Aromatic Linkers Unleash the Antiproliferative Potential of 3-Chloropiperidines Against Pancreatic Cancer Cells

Abstract

In this study, we describe the synthesis and biological evaluation of a set of bis-3-chloropiperidines (B-CePs) containing rigid aromatic linker structures. A modification of the synthetic strategy also enabled the synthesis of a pilot tris-3-chloropiperidine (Tri-CeP) bearing three reactive meta-chloropiperidine moieties on the aromatic scaffold. A structure-reactivity relationship analysis of B-CePs suggests that the arrangement of the reactive units affects the DNA alkylating activity, while also revealing correlations between the electron density of the aromatic system and the reactivity with biologically relevant nucleophiles, both on isolated DNA and in cancer cells. Interestingly, all aromatic 3-chloropiperidines exhibited a marked cytotoxicity and tropism for 2D and 3D cultures of pancreatic cancer cells. Therefore, the new aromatic 3-chloropiperidines appear to be promising contenders for further development of mustard-based anticancer agents aimed at pancreatic cancers.

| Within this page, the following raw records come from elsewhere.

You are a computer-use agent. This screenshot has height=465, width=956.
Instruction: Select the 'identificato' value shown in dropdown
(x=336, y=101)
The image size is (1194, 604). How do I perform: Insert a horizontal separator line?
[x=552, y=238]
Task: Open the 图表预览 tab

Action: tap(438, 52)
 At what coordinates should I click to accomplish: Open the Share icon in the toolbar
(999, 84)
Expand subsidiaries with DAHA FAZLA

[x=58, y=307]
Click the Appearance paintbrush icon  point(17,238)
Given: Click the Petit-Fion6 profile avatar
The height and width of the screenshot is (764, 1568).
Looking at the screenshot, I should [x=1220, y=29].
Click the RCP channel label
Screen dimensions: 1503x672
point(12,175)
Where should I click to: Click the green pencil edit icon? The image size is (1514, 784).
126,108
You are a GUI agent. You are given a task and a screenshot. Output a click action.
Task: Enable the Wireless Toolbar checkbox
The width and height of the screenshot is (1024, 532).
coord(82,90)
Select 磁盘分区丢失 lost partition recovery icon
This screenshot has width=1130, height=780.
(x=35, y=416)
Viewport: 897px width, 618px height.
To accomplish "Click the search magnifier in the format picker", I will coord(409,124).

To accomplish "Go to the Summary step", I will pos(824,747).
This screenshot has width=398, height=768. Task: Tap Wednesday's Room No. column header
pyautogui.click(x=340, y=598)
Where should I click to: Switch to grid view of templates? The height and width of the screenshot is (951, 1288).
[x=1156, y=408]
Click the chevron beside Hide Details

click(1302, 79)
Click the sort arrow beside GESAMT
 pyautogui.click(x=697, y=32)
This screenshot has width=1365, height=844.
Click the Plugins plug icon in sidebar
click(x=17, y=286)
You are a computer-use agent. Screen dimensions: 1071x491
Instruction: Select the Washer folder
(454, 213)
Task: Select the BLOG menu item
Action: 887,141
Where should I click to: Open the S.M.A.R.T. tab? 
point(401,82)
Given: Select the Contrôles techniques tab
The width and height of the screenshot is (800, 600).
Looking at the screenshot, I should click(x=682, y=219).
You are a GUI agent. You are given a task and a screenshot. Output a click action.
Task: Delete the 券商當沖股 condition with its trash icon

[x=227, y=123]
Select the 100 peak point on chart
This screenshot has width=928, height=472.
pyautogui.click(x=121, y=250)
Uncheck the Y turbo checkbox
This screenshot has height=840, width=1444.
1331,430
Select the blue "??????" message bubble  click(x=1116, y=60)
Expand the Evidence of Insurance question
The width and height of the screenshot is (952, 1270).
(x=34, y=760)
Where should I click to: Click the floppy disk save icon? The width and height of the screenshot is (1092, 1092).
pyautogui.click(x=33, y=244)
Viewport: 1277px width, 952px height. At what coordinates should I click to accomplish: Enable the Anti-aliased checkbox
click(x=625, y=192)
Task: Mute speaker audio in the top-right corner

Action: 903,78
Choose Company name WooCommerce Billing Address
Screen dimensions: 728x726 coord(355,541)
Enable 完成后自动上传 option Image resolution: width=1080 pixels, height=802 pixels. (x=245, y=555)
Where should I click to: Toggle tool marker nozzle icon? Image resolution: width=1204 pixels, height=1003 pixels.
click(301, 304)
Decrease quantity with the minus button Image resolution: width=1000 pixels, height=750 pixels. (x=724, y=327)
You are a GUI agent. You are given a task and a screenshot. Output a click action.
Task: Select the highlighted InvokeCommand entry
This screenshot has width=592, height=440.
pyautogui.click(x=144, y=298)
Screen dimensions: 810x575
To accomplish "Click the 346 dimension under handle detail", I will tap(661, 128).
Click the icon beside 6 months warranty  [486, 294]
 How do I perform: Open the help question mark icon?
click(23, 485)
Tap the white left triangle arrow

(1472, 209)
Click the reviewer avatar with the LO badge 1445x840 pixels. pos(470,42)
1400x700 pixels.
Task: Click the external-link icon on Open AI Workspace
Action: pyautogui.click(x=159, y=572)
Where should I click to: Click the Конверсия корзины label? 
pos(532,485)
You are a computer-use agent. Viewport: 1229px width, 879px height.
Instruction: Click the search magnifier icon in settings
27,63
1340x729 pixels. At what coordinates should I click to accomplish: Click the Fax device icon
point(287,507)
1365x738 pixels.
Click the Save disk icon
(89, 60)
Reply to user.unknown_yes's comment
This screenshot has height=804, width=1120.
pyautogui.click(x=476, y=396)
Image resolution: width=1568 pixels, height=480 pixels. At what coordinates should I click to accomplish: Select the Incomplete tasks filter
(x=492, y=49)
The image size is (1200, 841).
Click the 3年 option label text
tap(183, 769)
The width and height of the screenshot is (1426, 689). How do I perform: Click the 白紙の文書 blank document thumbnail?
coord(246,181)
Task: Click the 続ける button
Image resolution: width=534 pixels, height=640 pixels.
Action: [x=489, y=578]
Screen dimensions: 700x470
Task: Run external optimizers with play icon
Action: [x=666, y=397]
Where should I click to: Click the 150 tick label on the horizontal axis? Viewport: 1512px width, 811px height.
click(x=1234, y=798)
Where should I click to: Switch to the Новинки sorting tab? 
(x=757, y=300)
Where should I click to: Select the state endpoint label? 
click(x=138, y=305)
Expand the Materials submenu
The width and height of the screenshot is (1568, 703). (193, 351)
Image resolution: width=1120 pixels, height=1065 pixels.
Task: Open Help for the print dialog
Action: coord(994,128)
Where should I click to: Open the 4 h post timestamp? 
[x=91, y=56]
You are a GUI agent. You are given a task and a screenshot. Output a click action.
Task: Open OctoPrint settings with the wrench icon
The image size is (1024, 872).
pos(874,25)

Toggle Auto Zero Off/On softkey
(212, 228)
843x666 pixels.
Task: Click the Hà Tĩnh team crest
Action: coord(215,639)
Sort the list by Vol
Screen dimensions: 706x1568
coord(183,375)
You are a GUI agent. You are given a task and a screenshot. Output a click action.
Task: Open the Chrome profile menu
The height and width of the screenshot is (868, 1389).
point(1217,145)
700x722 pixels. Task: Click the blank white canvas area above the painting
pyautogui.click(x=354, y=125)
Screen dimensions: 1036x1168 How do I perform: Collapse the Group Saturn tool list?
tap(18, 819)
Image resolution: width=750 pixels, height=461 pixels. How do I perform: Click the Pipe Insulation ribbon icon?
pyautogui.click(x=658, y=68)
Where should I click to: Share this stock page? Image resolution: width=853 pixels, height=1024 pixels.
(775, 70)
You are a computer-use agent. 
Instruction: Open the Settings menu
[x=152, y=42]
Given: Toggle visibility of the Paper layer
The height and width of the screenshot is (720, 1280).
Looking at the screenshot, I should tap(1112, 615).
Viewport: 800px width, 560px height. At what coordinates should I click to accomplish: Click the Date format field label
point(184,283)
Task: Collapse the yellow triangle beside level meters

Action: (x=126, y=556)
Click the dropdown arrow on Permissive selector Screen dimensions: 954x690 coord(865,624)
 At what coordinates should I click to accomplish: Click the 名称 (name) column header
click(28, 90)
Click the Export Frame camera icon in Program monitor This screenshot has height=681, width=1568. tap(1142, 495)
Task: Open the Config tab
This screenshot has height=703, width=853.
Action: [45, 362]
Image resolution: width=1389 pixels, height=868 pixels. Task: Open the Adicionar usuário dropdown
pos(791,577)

Keywords: DNA damage; alkylating agents; aromatic chloropiperidines; pancreatic cancer spheroids; structure-activity relationships.

Figure 1

a) Chemical structure of chlorambucil, melphalan and mechloretamine. b) General structure of B−CePs. Different connecting linkers (L) are schematized with different colors. c) Chemical structures of the analyzed 3‐chloropiperidines.

Scheme 1

Synthesis of bis‐3‐chloropiperidines 1–6. a) NaBH(OAc)₃, AcOH, dry CH₂Cl₂, 0 °C to RT, 16–18 h; b) NaH, dry THF, 0 °C to RT, 20–22 h; c) NCS, dry CH₂Cl₂, 0 °C to RT, 2.5–3 h; d) TBAI (cat.), dry CHCl₃, 60 °C (oil bath temperature), 2–2.5 h (inseparable diastereomeric mixture). *The synthesis of compounds 3, 7 and 9 as well as their corresponding precursors has been described elsewhere. ^[4b]

Scheme 2

Synthesis of tris‐3‐chloropiperidine 8. a) LAH, dry THF, 0 °C to RT to reflux, 18 h; b) PBr₃, dry Et₂O, 0 °C to RT, 24 h; c) 2,2‐dimethylpent‐4‐en‐1‐amine 12, dry CH₂Cl₂, 0 °C to RT, 68 h; d) NCS, dry CH₂Cl₂, 0 °C to RT, 2.5 h; e) TBAI (cat.), dry CHCl₃, reflux, 4 h.

Figure 2

DNA cleavage EC₅₀ values of analyzed B−CePs. The supercoiled pBR322 plasmid was incubated with increasing concentrations of test compounds at 37 °C for 3 h in BPE buffer. EC₅₀ values were calculated by comparing the intensities of the supercoiled species band to the negative control as a function of compound concentration. Average EC₅₀ values and standard deviations result from two independent experiments. Green bars: aliphatic B−CePs; blue bars: aromatic B−CePs; blue checkered bar: Tri‐CeP.

Figure 3

DNA cleavage assay for compounds 1, 2 and 3. DNA cleavage assay upon incubation with pBR322 after a) 3 and b) 18 h at 37 °C with increasing compound concentrations (0.5, 5, 50 μm). SC: supercoiled plasmid; L: linearized plasmid; OC: open circular plasmid; C: supercoiled pBR322 plasmid control.

Figure 4

Preferential activity indexes of 3‐chloropiperidines. P.A.I are expressed as the ratio between the compound MTT IC₅₀ against HCT‐15 and BxPC‐3 cells (solid bars), as well as 2008 and BxPC‐3 cells (dashed bars). Chl: Chlorambucil. Green bars: aliphatic B−CePs; blue bars: aromatic B−CePs; gray bars: Chl.

Figure 5

BxPC‐3 cell viability upon exposure to increasing concentrations of selected compounds (3 to 12 μm of rigid derivatives 1, 2, 4, 6, 8 and 10 to 25 μm of 9) for 5 h at 37 °C (•) or 4 °C (▪), followed by a gentle rinse of wells with PBS and addition of fresh RPMI medium. The MTT assay was performed at 72 h.

Figure 6

An alkaline SCGE assay was performed on BxPC‐3 cells upon incubation with DMSO 0.5 %, chlorambucil (Chl) and compound 2 for 6 h at the indicated concentrations. a) The relative percentage of comets (number of cells forming a comet/total number of cells) detected in two randomly captured fields from two independent experiments per condition. b) Representative images (40x) of treated samples (including negative and positive controls) with comets are also reported. Paired t‐test: * p<0.05, ** p<0.001.